_Document excerpt_
Begin
Well as for "everything else" that's the rest of the main board, optical drive, and a hard drive. The optical drive is rated at 1.5A on the 5V rail and 2.5A on the 12v rail so another 30 watts on the 12V. The hard drive is rated at .7 on the 5V and .75 on the 12V. So another 9 watts on the 12. So we're up to roughly 129 Watts on the 12 rail. That doesn't sound like I'm pushing the 160 all that far to me.
Never said it did. You're missing what I said. My focus was case size and not power output. My case size went from an itx, to a micro-atx because of cpu power needs but no bigger than a micro-atx because I've hit a size limitation.
As I explained above, what I meant by 'minimal power' was to describe a situation where every watt counts. Not that I was USING minimal power, but that the smallest change in power draw can hurt. This is my first time operating on a budget when it comes to power. Like Apollo 13 I guess...
End
(Interface element entries)
Begin
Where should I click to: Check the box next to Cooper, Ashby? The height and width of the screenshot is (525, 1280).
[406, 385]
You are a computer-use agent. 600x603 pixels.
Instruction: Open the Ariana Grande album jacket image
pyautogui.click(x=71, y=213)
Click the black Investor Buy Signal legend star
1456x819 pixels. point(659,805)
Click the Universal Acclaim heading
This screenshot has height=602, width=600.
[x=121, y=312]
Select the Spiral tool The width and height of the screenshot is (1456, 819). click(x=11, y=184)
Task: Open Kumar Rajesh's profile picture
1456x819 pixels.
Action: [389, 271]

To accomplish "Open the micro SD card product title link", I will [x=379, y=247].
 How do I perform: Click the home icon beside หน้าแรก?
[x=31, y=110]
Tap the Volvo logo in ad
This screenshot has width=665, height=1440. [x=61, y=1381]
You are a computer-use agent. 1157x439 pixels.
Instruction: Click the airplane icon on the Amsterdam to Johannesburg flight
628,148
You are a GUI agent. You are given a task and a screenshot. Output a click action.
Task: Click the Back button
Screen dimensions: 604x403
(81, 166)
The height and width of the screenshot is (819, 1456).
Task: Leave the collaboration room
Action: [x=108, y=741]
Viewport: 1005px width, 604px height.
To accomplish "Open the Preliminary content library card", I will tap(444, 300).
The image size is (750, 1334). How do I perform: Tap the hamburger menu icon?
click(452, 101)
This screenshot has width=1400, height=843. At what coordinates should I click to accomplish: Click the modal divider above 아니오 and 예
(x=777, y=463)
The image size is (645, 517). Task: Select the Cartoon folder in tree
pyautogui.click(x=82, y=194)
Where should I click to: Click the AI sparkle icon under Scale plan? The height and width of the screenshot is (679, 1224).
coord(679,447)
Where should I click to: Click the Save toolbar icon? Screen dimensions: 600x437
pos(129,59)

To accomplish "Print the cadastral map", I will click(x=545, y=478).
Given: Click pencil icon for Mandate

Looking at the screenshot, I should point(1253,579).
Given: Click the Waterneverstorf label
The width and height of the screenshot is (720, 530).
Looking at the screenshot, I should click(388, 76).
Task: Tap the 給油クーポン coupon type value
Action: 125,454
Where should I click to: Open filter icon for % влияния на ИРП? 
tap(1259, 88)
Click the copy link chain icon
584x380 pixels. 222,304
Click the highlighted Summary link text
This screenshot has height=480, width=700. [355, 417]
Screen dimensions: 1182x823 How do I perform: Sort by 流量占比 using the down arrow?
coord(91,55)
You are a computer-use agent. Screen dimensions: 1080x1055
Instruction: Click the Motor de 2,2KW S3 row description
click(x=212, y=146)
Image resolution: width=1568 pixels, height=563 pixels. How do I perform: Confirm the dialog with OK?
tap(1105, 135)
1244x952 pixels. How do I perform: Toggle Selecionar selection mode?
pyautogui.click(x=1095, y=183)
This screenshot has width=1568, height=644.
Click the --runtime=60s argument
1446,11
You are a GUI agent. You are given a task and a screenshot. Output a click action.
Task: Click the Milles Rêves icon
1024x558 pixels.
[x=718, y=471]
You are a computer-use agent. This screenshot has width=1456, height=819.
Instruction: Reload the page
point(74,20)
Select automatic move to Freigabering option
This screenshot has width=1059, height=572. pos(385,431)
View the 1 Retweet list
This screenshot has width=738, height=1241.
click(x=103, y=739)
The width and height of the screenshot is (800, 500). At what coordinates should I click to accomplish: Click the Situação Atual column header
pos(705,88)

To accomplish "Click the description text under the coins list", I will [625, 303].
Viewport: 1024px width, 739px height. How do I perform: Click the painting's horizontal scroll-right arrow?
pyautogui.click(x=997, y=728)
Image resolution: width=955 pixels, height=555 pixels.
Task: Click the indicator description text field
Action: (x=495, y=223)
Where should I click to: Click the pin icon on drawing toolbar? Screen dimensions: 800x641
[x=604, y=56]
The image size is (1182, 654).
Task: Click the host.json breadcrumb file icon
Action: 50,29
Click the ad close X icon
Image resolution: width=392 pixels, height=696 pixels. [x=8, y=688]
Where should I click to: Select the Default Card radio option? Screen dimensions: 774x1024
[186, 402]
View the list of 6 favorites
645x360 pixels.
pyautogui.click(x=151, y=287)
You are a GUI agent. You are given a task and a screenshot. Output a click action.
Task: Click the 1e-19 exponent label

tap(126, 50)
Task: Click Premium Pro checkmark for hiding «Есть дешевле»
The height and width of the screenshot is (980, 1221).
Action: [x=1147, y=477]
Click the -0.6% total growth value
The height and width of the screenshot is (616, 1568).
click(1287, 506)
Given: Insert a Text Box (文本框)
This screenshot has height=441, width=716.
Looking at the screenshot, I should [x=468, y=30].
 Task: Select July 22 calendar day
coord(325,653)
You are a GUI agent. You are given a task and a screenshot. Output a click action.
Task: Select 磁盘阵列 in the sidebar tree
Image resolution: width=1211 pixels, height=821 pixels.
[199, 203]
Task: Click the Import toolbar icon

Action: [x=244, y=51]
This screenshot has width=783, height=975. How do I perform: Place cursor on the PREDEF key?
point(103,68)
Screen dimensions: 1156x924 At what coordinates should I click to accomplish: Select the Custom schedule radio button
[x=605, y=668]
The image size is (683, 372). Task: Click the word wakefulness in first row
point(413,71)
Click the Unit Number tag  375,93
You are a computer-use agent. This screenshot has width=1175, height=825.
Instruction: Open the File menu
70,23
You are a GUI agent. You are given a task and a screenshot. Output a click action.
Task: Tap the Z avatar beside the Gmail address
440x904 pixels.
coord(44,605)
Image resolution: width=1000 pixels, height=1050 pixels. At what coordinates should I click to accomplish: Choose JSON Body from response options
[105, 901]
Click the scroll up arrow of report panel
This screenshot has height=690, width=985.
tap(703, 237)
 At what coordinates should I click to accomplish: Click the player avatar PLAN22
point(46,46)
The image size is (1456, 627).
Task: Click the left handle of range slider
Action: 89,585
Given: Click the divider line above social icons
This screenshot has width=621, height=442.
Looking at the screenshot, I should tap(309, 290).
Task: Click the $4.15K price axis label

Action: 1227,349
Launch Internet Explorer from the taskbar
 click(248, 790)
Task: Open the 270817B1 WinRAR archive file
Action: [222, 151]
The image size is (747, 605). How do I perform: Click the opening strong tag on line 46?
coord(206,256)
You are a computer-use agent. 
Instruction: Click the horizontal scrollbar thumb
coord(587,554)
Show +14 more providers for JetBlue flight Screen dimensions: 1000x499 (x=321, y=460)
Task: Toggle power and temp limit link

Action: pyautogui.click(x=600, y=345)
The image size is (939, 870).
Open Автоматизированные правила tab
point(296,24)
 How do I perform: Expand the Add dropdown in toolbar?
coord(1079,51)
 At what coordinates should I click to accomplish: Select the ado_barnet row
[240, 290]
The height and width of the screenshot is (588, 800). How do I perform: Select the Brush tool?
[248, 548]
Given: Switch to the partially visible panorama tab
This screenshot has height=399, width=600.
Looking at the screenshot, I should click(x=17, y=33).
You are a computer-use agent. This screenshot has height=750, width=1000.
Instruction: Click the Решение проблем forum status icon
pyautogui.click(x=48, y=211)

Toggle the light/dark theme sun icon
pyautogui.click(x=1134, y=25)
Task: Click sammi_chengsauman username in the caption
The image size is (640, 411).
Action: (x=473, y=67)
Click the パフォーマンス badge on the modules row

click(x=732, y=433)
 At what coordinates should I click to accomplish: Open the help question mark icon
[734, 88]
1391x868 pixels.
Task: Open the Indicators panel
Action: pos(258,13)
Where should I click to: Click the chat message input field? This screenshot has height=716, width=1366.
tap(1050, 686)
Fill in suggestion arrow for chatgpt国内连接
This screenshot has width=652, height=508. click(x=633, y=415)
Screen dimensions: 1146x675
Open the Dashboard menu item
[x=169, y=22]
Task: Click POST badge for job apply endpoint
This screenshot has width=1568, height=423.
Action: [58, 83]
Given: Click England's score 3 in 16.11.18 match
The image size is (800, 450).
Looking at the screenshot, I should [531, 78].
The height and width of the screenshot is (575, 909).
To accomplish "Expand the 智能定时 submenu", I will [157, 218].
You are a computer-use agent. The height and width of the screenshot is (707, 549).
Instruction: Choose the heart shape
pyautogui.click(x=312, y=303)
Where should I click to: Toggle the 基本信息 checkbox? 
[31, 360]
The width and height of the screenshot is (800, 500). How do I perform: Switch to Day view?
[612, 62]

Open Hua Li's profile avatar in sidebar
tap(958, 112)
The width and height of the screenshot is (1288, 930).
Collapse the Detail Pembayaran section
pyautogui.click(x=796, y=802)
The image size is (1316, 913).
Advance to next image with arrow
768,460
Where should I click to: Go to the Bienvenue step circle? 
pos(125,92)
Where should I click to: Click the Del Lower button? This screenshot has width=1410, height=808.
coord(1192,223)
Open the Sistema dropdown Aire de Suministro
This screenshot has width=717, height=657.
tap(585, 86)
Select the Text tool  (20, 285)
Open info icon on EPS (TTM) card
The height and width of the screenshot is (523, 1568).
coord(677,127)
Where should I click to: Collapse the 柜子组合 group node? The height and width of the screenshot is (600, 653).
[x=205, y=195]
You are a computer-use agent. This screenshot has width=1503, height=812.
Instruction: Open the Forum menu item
End
_To do_
1. Translate this sentence from the power supply discussion into Spanish: "This is my first time operating on a budget when it comes to power."
2. Rewrite the power supply discussion between "As I explained" and "13 I guess...", inclusive, with "power draw" changed to "power consumption".

_Solved problems_
1. Es la primera vez que trabajo con un presupuesto limitado en lo que respecta a la energía.

2.
As I explained above, what I meant by 'minimal power' was to describe a situation where every watt counts. Not that I was USING minimal power, but that the smallest change in power consumption can hurt. This is my first time operating on a budget when it comes to power. Like Apollo 13 I guess...